Collected data entries
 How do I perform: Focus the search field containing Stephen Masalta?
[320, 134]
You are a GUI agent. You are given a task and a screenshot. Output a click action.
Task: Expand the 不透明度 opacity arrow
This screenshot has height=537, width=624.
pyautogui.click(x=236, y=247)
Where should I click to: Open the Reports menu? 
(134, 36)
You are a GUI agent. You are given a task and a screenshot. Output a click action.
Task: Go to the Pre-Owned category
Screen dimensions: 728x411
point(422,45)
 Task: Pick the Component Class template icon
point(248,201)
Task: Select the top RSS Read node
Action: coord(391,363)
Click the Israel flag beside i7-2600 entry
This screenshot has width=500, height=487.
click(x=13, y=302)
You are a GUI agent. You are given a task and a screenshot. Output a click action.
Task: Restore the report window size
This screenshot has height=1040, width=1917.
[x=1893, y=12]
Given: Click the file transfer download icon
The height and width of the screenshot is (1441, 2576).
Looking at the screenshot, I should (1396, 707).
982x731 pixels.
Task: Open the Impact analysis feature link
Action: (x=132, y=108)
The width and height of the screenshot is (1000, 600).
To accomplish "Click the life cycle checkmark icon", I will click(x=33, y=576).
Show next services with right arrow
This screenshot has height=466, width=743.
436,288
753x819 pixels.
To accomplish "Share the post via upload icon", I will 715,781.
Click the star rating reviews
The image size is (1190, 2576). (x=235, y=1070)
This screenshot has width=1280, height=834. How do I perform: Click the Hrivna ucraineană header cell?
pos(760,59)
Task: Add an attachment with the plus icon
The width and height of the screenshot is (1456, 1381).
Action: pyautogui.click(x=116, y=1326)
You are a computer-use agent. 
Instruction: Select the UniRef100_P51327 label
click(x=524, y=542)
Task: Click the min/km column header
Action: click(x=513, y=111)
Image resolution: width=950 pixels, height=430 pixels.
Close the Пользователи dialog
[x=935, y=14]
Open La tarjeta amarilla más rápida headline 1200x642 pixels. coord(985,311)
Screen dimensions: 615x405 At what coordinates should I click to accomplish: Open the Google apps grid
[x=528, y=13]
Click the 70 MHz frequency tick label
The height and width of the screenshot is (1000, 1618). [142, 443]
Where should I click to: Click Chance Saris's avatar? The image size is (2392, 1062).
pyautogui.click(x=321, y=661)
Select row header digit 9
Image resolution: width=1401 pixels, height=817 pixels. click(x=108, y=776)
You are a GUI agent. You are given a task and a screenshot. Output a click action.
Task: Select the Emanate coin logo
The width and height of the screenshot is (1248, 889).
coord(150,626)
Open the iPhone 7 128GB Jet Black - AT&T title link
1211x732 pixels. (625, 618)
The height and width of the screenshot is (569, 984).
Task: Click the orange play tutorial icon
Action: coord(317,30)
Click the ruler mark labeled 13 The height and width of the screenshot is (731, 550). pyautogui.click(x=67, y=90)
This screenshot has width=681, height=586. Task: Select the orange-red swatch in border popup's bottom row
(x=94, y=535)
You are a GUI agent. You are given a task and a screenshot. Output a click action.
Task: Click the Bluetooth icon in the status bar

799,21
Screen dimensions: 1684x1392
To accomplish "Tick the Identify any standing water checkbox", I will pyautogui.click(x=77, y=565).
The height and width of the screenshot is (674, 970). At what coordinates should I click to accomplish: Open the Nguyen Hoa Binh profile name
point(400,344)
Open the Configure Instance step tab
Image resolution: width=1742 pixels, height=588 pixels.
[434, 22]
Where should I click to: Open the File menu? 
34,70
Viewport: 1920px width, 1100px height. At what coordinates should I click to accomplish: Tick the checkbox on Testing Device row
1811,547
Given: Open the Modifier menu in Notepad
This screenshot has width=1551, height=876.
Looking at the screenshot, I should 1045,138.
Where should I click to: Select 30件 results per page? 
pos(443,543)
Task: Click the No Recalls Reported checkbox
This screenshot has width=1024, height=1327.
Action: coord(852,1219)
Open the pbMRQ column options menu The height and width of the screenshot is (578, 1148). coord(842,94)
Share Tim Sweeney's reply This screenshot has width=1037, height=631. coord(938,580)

» PROBLEM TO SOLVE
Search the entries for the word "Share" and report how many lines contain it, as a bare number.

» RESPONSE TO THE TASK
2